Neste caso, não surpreende. Moçambique é um país em stand-by, onde os esquadrões da morte fazem parte do dia-a-dia e os políticos temem pela sua vida. Mahamudo Amurane, presidente do município de Nampula, o terceiro maior do país, e membro da Comissão Política Nacional do Movimento Democrático de Moçambique (MDM), acaba de ser assassinado a tiro. Tinha fama de incorruptível e, dias antes do assassinato, fez um longo discurso público no qual acusou o seu próprio partido de corrupção. Em Moçambique, há deputados da Assembleia da República que têm medo de ser envenenados e que, em cerimónias públicas, não bebem nem comem nada que não seja servido a todos. Poderá ser excesso de zelo ou paranóia, mas é assim que está a democracia moçambicana.

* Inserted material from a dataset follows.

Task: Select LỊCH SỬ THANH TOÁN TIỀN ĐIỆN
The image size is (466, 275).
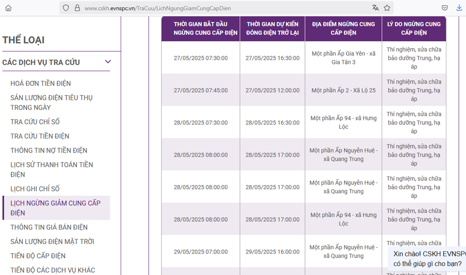Action: coord(51,170)
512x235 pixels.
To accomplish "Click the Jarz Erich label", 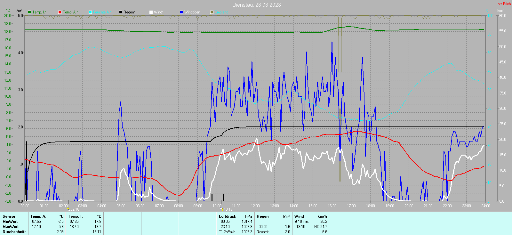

Há um ano, a directora-geral do Fundo Monetário Internacional (FMI), Christine Lagarde, encontrou-se com o Presidente de Moçambique, Filipe Nyusi, para discutir os “desafios económicos” do país. Isso aconteceu três meses depois de terem desaparecido dos cofres do Estado dois mil milhões de euros num complexo esquema de empréstimos escondidos. Não é gralha. Foram dois mil milhões. Na altura, Lagarde disse que Maputo tinha de fazer “esforços mais decisivos para melhorar a transparência” e exigiu que o governo colaborasse numa auditoria internacional e independente às empresas que foram financiadas por dois bancos europeus, um suíço e um russo.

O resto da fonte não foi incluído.